The Happening (2008)
With all the July 4th fireworks and explosions going on, what better way to enjoy the holiday than with an end-of-the-world double feature.
DANGER WILL ROBINSON! SPOILERS AHEAD FOR THE HAPPENING.
Mark Wahlberg puts on his bad acting cap – the one he wore as the moron astronaut in the Planet of the Apes remake – to star in Shymalan’s “first R-Rated film,” a gritty reimagining of the TV show What’s Happening. Wahlberg plays a white Re-run out to avenge the murder of buddy Rog by the Russian mafia. Just kidding.
Wahlberg is Elliott, a math teacher and Zoe Deschanel is his very odd wife Alma (they have ZERO chemistry together). One summer fine day in New York’s Central Park, everyone stops dead in their tracks like in an Improv Everywhere sketch; people start screaming and speaking incoherently; then they start killing themselves. In the best sequence of the movie, average joes at a construction site simply walk off the top of the building, one after the other hitting the ground with an ugly THUD. People everywhere are committing mass suicide in every manner imaginable. Naturally the first thought is a terrorist attack of some kind.
Oh, we’re definitely under attack, but not by Muslim extremists. Try the plants and trees and grass! Yup, Mother Nature is PISSED, and SHE’S FIGHTING BACK, BITCHES! What might have been an enjoyable Twilight Zone episode with a nice ecological message is made into a hilariously bad 90 minute feature. Yeah, it starts out fine, and has some genuinely creepy moments, but when you see Walhberg doing a “How’s it goin? Say hi to your mother for me” number to a house plant, the movie loses it. When the wind picks up and the trees start swaying and “talking” to each other you can’t help but supply their dialogue (“Get them! Get the fleshlings! Crush their seedpods!”). And HOW do the trees and grass control the WIND? You will fall out of your chair laughing when the wind-blown grass is “chasing” the characters.
Don't worry, the plants don't kill us. They just slapped us in the face with a leaf to give us a warning. Then they go after the French.
Shyamalan, please go away. You are like one of those one hit wonder bands. They keep making new albums and touring, but no one wants to hear their new stuff because it’s so bad; they just want to hear the one hit.
Now, on to a much better movie.
Nicholas Cage plays John, an MIT professor (yeah, right) in Knowing for Dark City director Alex Proyas. On the 50th anniversary of his son Caleb’s elementary school, a time capsule buried in 1959 is opened, and Caleb receives a piece of paper covered entirely with numbers. John soon deduces that the numbers are dates and body counts from major disasters that have occurred over the last 50 years. Scientist John has always believed that events in the universe happen at random (he lives by the old adage, “shit happens”), but now he has a document that seems to prove otherwise. There are a few dates left so John tries to change the outcome and prevent the disasters.

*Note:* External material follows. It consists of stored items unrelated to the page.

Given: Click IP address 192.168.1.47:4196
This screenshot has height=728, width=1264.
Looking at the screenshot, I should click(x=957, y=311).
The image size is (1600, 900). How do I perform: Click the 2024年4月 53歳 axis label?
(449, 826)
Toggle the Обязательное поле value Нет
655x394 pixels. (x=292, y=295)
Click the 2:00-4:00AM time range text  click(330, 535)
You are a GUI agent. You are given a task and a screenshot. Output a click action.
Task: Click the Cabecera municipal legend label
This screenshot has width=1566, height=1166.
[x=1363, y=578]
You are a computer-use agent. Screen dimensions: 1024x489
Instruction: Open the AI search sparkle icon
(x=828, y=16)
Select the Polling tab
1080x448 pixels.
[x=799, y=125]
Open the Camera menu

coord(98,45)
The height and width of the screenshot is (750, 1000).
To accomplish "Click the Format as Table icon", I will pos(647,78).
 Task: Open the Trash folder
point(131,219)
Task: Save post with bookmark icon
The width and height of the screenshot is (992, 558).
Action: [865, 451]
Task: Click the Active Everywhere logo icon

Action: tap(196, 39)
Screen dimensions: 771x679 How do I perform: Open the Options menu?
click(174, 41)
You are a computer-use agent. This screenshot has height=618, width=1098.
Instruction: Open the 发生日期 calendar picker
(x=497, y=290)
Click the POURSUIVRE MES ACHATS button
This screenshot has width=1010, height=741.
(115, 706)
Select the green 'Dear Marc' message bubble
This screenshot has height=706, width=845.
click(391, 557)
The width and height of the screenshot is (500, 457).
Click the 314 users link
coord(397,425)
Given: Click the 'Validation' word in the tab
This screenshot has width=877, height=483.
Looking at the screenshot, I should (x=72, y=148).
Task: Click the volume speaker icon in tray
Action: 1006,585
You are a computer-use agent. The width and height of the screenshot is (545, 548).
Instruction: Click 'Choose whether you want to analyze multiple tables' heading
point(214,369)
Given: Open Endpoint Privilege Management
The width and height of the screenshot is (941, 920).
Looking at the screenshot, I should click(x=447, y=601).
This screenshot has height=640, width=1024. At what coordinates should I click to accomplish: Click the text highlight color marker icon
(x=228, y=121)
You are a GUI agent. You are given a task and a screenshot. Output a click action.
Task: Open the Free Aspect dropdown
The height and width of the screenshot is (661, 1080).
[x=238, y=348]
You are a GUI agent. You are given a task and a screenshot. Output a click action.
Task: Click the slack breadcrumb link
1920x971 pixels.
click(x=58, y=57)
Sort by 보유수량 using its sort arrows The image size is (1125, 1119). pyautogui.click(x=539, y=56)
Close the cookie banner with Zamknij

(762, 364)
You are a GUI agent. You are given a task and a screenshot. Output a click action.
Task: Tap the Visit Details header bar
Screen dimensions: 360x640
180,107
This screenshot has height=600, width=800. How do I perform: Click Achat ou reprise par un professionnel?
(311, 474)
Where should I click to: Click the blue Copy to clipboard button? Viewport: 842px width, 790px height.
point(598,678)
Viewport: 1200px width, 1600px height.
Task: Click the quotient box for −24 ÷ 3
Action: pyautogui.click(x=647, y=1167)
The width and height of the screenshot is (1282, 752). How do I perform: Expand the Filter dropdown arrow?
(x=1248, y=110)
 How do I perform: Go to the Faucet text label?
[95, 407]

Aside from a somewhat rocky start with Nicholas Cage – I might buy him as a high school teacher, but an MIT astrophysics professor is stretching it a bit. Plus he’s just so damn goofy looking with the droopy eyes, nose, voice (“Gawsh”) and receding hair (THIS guy wanted to play SUPERMAN?!).
As the plot thickens, Cage gets better and is joined by the lovely Rose Byrne (another Aussie who can do an American accent). And boy, does the plot ever thicken (I won’t ruin it for you). This movie has some real creepy elements (seriously), some amazing visual effects – you will be saying “WOW!” and “Oh, my god!” during these sequences.
Also there's the fascinating determinism versus free will argument, which you won’t find in most summer movies, like, say, Transformers: Revenge of Paul Blart.